Systemarchitektur-Entwurf

Auf dem Weg zu anforderungsgerechten Systemen ist der Entwurf der Systemarchitektur ein zentraler Schritt, den man vom Requirements Engineering nicht trennen kann.

objectiF RM unterstützt Sie beim Architekturentwurf mit Modellen der UML/SysML, Auswertungen in Echtzeit und Schnittstellen zu Entwickler-Tools wie Jira.

Mit dem Architekturentwurf in objectiF RM wird sichtbar gemacht, wie ein neues System die funktionalen Anforderungen der Stakeholder erfüllt. Architektur entwerfen bedeutet aber auch, Qualitätsanforderungen umzusetzen. Dabei geht es vor allem um die Wartbarkeit des Systems. objectiF RM hilft mit Modellen ein System so in Komponenten zu gliedern, dass es leicht änderbar, erweiterungsfähig und gut anpassbar ist.

Systemarchitektur parallel zu den Anforderungen verfeinern

In Vorhaben mit vielen Beteiligten – speziell in agilen Projekten mit mehreren Teams – ist ein gemeinsames Verständnis der Architektur unverzichtbar. Das bedeutet, dass frühzeitig Entscheidungen über die grundlegende Gliederung des Systems getroffen werden müssen. Dafür ist es hilfreich, Anforderungen und Systemarchitektur parallel zu detaillieren (nach dem sog. Twin Peaks Modell). Die Verfeinerung der Anforderungen wird in objectiF RM mit Anforderungsdiagrammen visualisiert.

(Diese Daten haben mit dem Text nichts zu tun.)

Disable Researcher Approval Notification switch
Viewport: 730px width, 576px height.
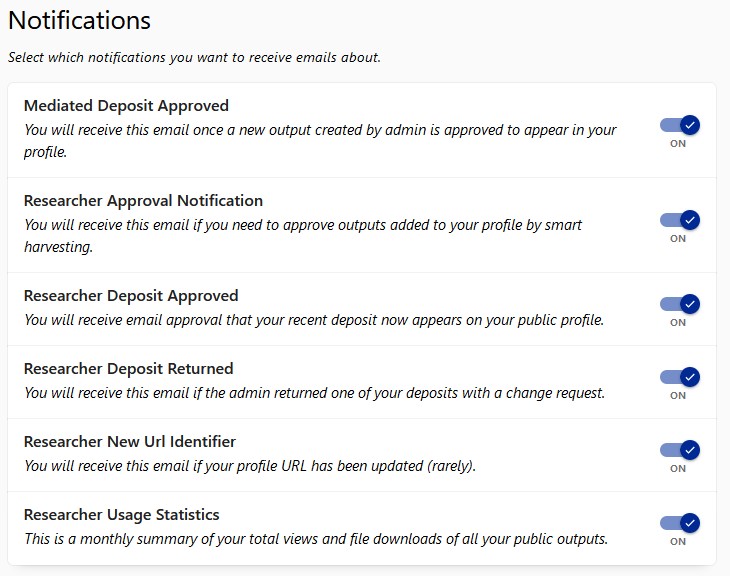point(679,221)
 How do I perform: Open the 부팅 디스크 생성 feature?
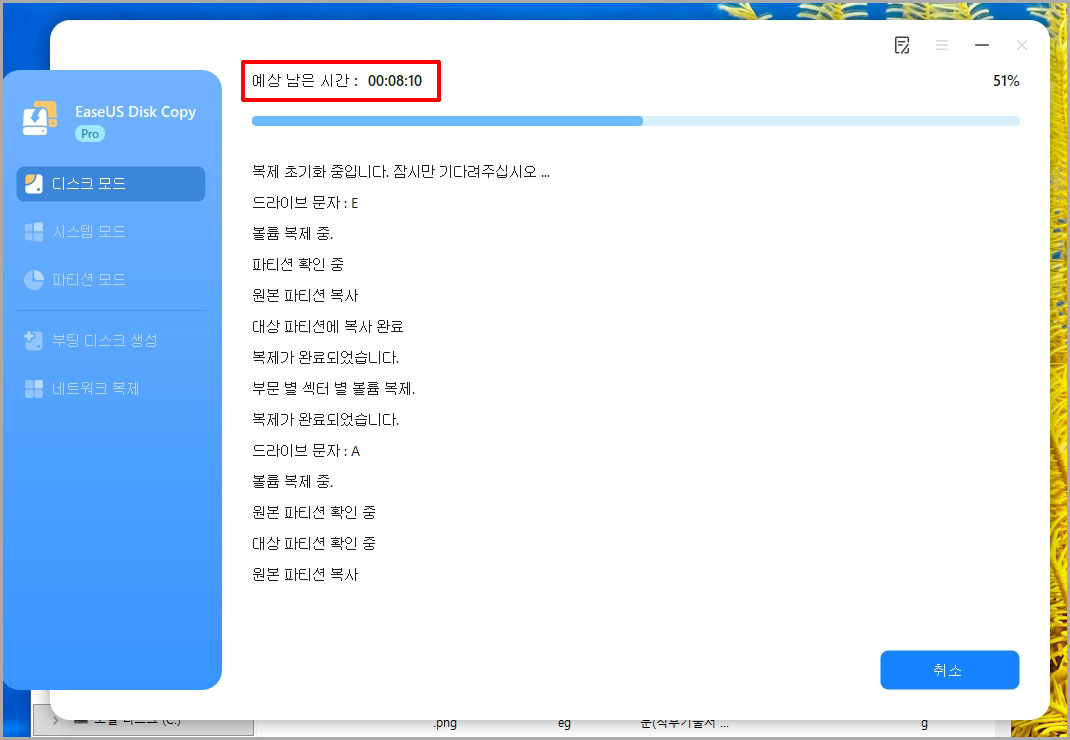[x=110, y=339]
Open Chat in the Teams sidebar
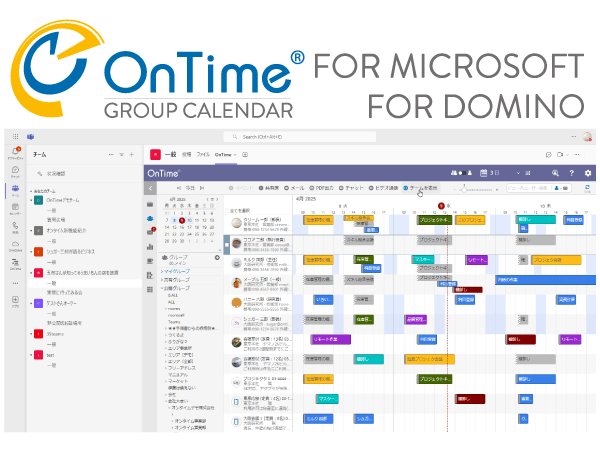 pyautogui.click(x=15, y=171)
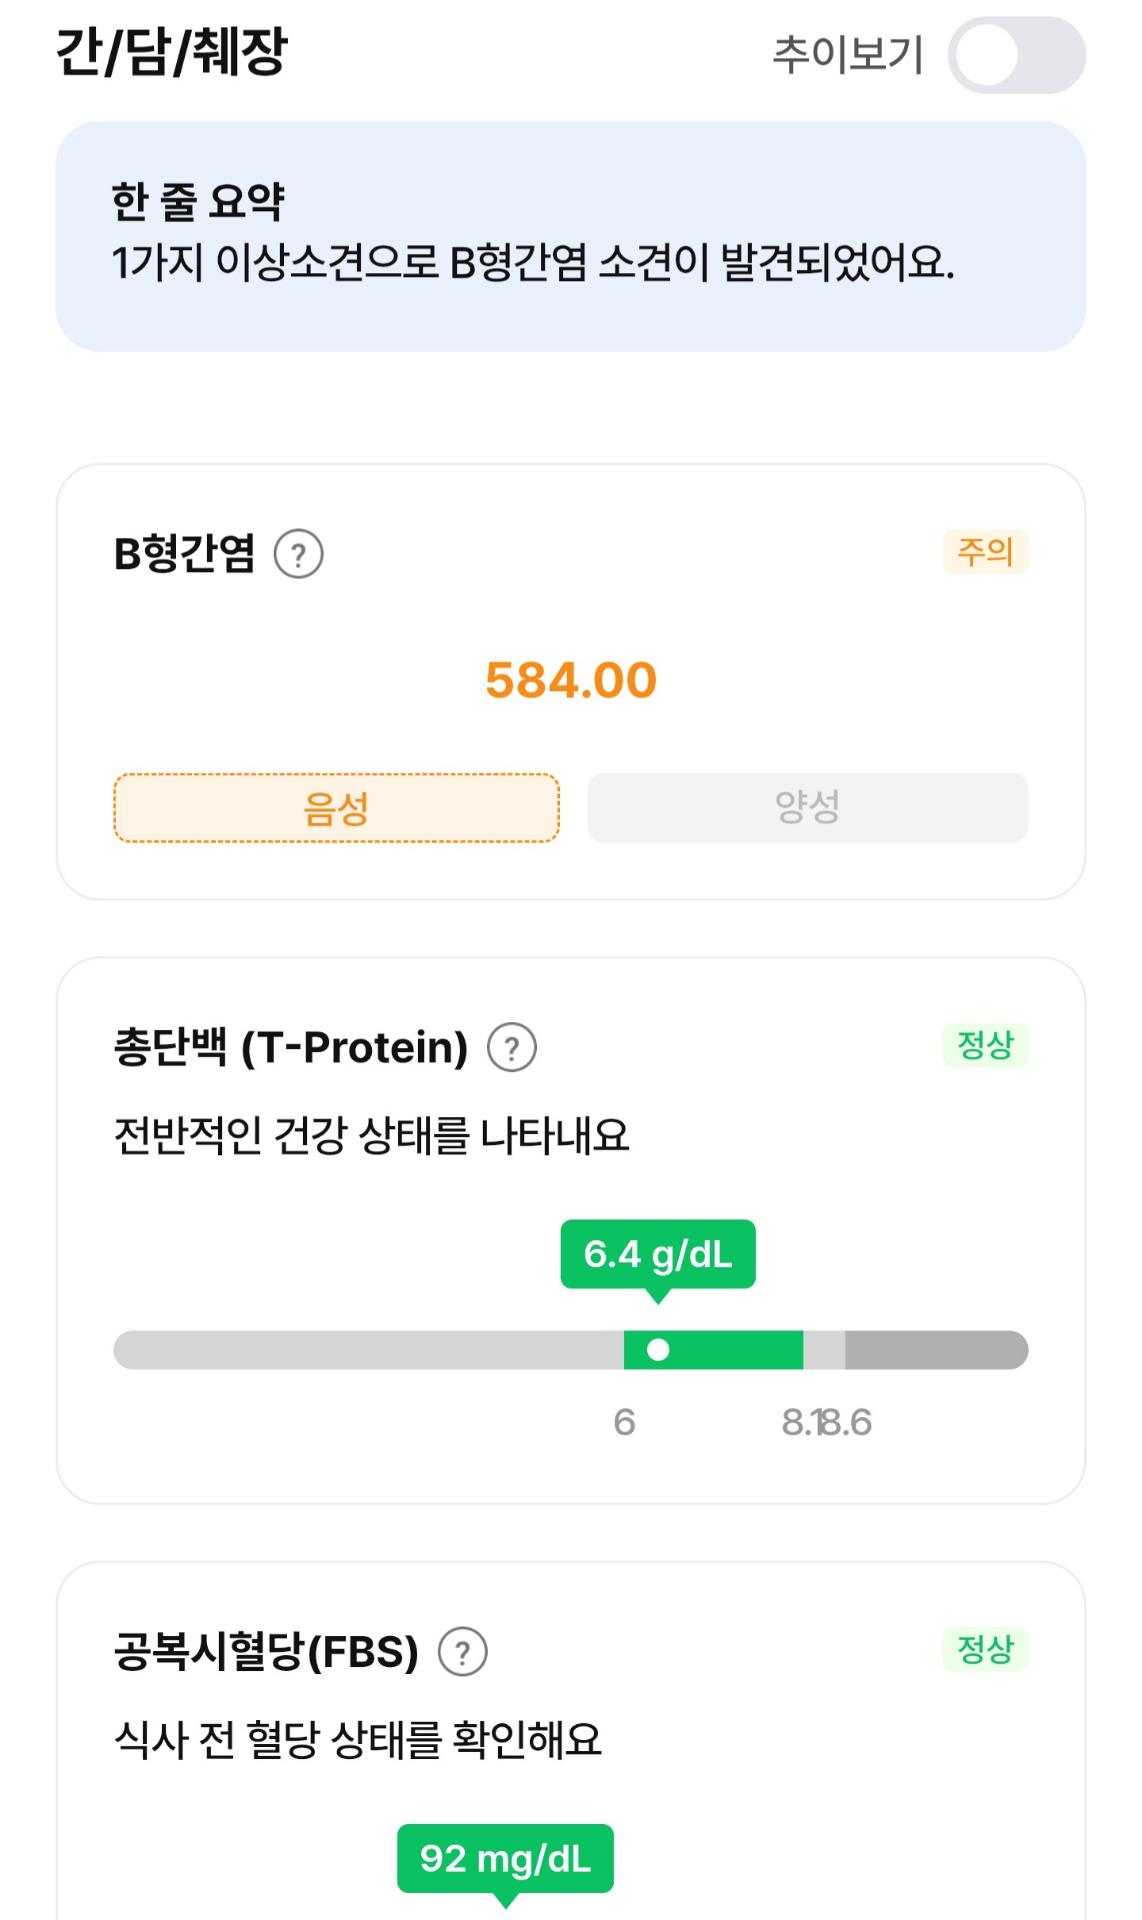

Für die Verfeinerung der Systemarchitektur finden Sie in objectiF RM Klassendiagramme, Package-Diagramme und Blockdiagramme der UML/SysML.

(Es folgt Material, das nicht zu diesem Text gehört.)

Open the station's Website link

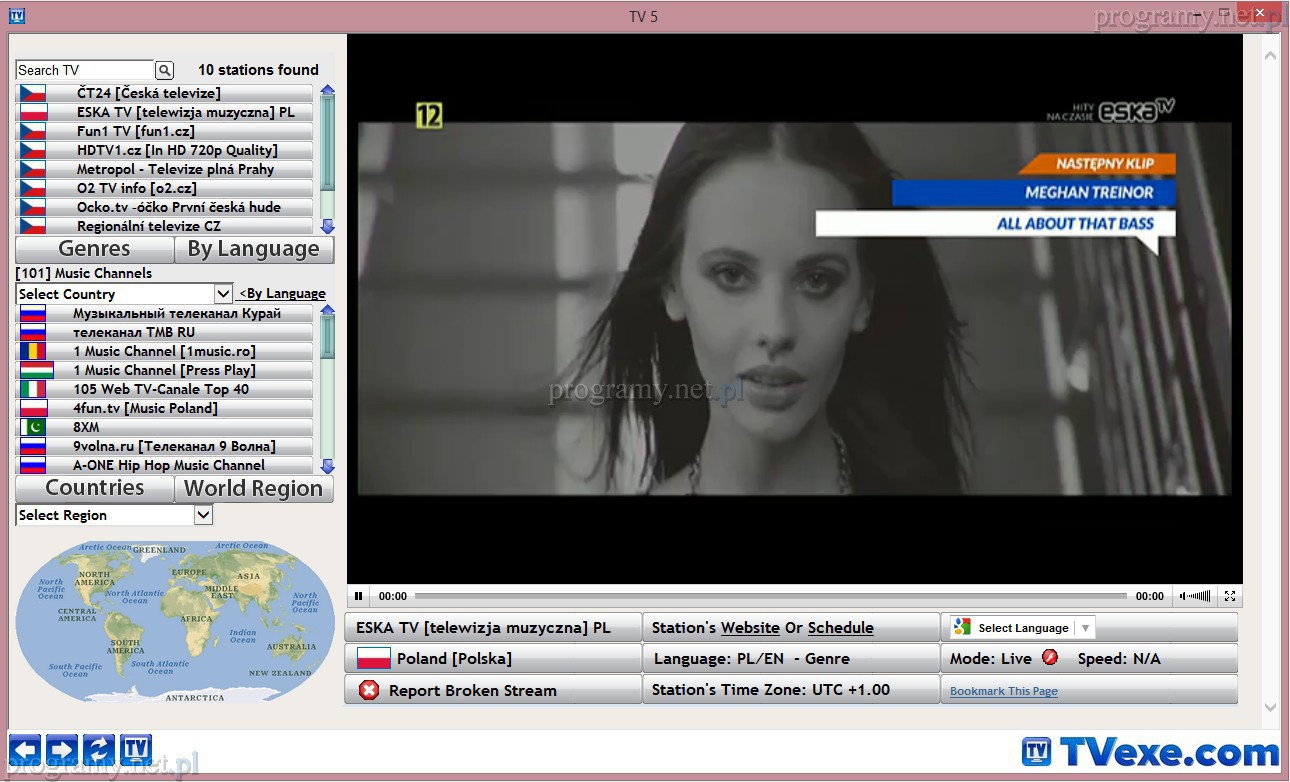click(x=749, y=628)
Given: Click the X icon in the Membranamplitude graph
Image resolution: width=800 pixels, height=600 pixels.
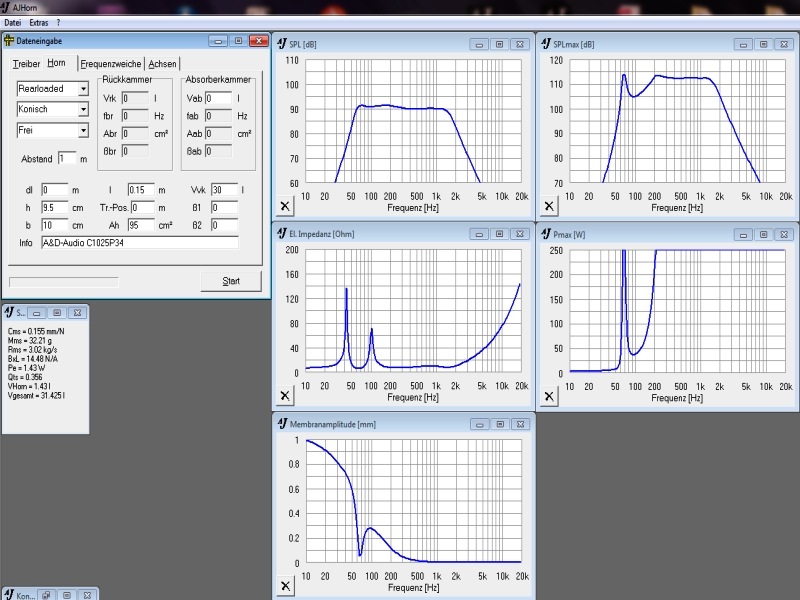Looking at the screenshot, I should coord(284,586).
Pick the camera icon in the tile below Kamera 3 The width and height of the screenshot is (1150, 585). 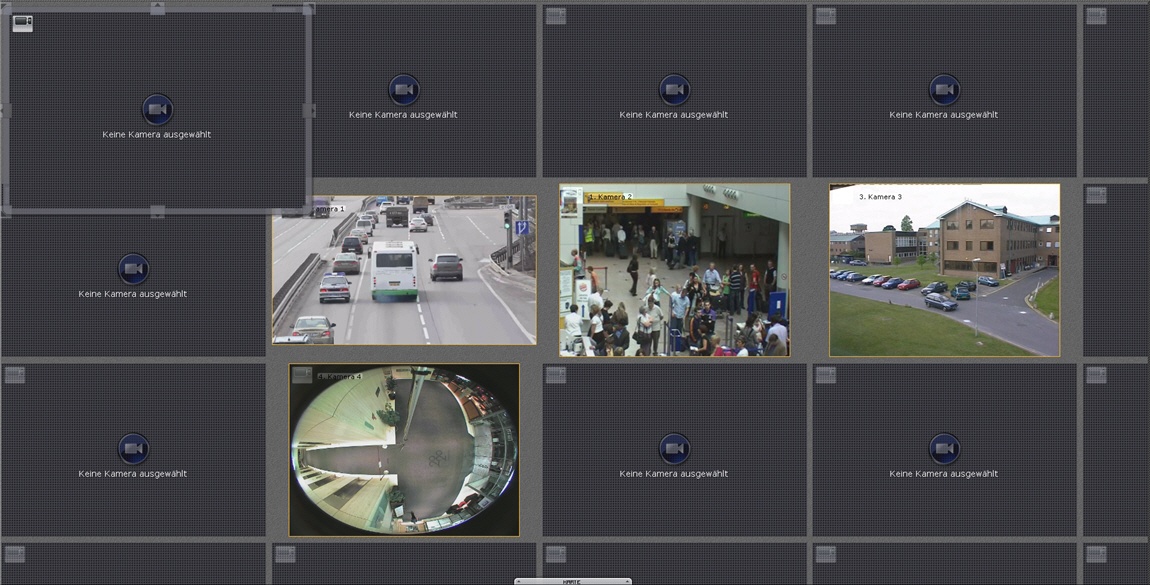pyautogui.click(x=944, y=449)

Architektur parallel verfeinern
Abb.: Das parallele Verfeinern von Anforderungen und Systemarchitektur drückt sich in Modellen so aus: Blockdiagramme, die Architekturaspekte beschreiben, können in Anforderungsdiagrammen referenziert und durch «refine»-Beziehungen mit Anforderungen verbunden werden.

Traceability von den Anforderungen zur Architektur herstellen

Blockdiagramme in objectiF RM eignen sich gleichermaßen für

  • die Abbildung der Makroarchitektur – also des Big Picture eines Systems – und
  • den Entwurf der Mikroarchitektur z.B. von serviceorientierten Anwendungen.

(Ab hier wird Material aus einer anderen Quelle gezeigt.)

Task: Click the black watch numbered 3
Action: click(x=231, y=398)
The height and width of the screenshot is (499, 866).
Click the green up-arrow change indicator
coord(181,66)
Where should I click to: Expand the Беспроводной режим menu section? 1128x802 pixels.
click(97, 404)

In Blockdiagrammen können entworfene Systemelemente direkt mit den Anforderungen in Beziehung gesetzt werden, die sie erfüllen. Mit jeder dieser Beziehungen wird eine „Spur“ für die Requirements Traceability gelegt. Vorbereitete Echtzeitauswertungen zeigen jederzeit, welche Anforderungen durch welche Systemelemente erfüllt werden.

Blockdiagramm für den Architekturentwurf in objectiF RM
Abb.: Mit «satisfy»-Beziehungen wird in Blockdiagrammen der Zusammenhang zwischen Anforderungen und Systemelementen sichtbar gemacht. Auswertungen – wie die hier abgebildete – ermöglichen es nachzuvollziehen, wie Anforderungen verfeinert wurden und welche Systemelemente auf welcher Verfeinerungsebene die Anforderungen erfüllen.

Schnittstelle zur Entwicklung

objectiF RM kann für spezifische Technologie-Stacks so eingerichtet werden, dass es Teams durchgängig bis zur Implementierung unterstützt. Dann werden die Implementierungsdateien in objectiF RM verwaltet. Das ermöglicht eine optimale Traceability von den Anforderungen bis zur Implementierung. Alternativ bietet objectiF RM Schnittstellen zum Austausch von Anforderungen mit anderen Umgebungen wie z.B. Jira an.

Systemüberblick per Abfrage in objectiF RM
Abb.: Eine Übersicht aller Systemelemente mit den zugehörigen Implementierungsdateien liefert diese vorbereitete Echtzeitabfrage in objectiF RM.

Langlebigkeit der Architektur sichern

Sind die Qualitätsanforderungen an ein entwickeltes System auch nach einer Wartungsphase immer noch erfüllt? Mit objectiF RM können Sie den Nachweis führen, indem Sie zu den Qualitätsanforderungen einmalig Testszenarios in Form von Testfällen definieren, die Testfälle zu Testausführungen zusammenfassen und die Testausführungen regelmäßig wiederholen.

Mit diesem Vorgehen wird die Architecture Tradeoff Analysis Method (ATAM) unterstützt, die der Bewertung der Softwarearchitektur dient.

Architecture Tradeoff Analysis in objectiF RM
Abb.: Mit objectiF RM können Sie die Qualitätseigenschaften der Softwarearchitektur im Verlauf des Software Lebenszyklus regelmäßig prüfen.